Jusqu’où sommes-nous prêts à aller ? Je ne me bats pas pour des positions, mais pour des principes. Et je me suis toujours battu. En tout cas, ils ne peuvent pas être plus déterminés que nous. Et nous avons encore jusque-là la confiance des Sénégalais. Nous gagnons, malgré tout le bruit, les élections chaque fois qu’elles sont organisées.  

Quelle est la solution que vous entrevoyiez pour sortir de cette impasse ? N’est-il pas temps de renouer un vrai dialogue – y compris avec Ousmane Sonko ?  

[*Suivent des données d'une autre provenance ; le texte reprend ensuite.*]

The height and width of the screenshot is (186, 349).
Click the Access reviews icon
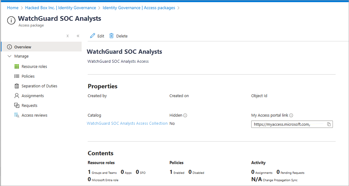[x=16, y=115]
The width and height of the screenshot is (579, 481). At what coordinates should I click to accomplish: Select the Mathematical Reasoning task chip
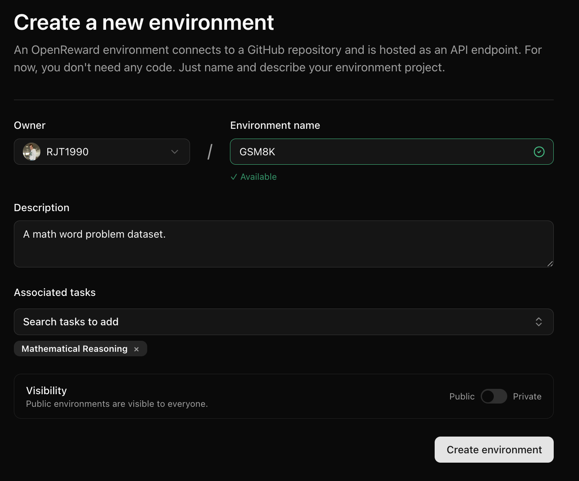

C’est vous qui parlez d’impasse. La vie continue. Il n’y a pas d’impasse. Le président a été élu pour un mandat de 5 ans. Il y a eu la Covid et une crise que nous n’avons pas créée, mais que tous les pays du monde connaissent dans des proportions plus graves. Dans le sillage du dialogue, le président a mis en place un nouveau gouvernement. En termes d’électorat, la situation nous est favorable. On ne peut contraindre personne au dialogue. Ousmane Sonko est libre de ne pas dialoguer. Mais ce n’est pas parce qu’il ne veut pas dialoguer qu’il va semer le chaos. Pour accéder au pouvoir, il faut gagner les élections. Ce n’est pas après un combat de rue qu’on accède à la magistrature suprême. Pour gagner, il faut bénéficier de la confiance des Sénégalais. Il n’y a pas d’autres chemins. Depuis que le Sénégal est indépendant, on accède au pouvoir par les urnes, par des élections libres et transparentes. Nous nous sommes donné, par rapport aux régimes précédents, d’avoir un processus électoral irréprochable. Nous sommes un pays de dialogue. On est d’accord, mais nul n’est au-dessus de la loi. Lorsqu’on doit rendre compte à la justice, on doit le faire. Vouloir faire autre chose, c’est tenter de construire un château dans du vent. Le peuple sénégalais est suffisamment mûr et il y a des situations que les gens n’accepteront pas.

Vous avez évoqué tout à l’heure ma détermination, mais il faut savoir que personne ne peut être plus déterminé que le citoyen sénégalais.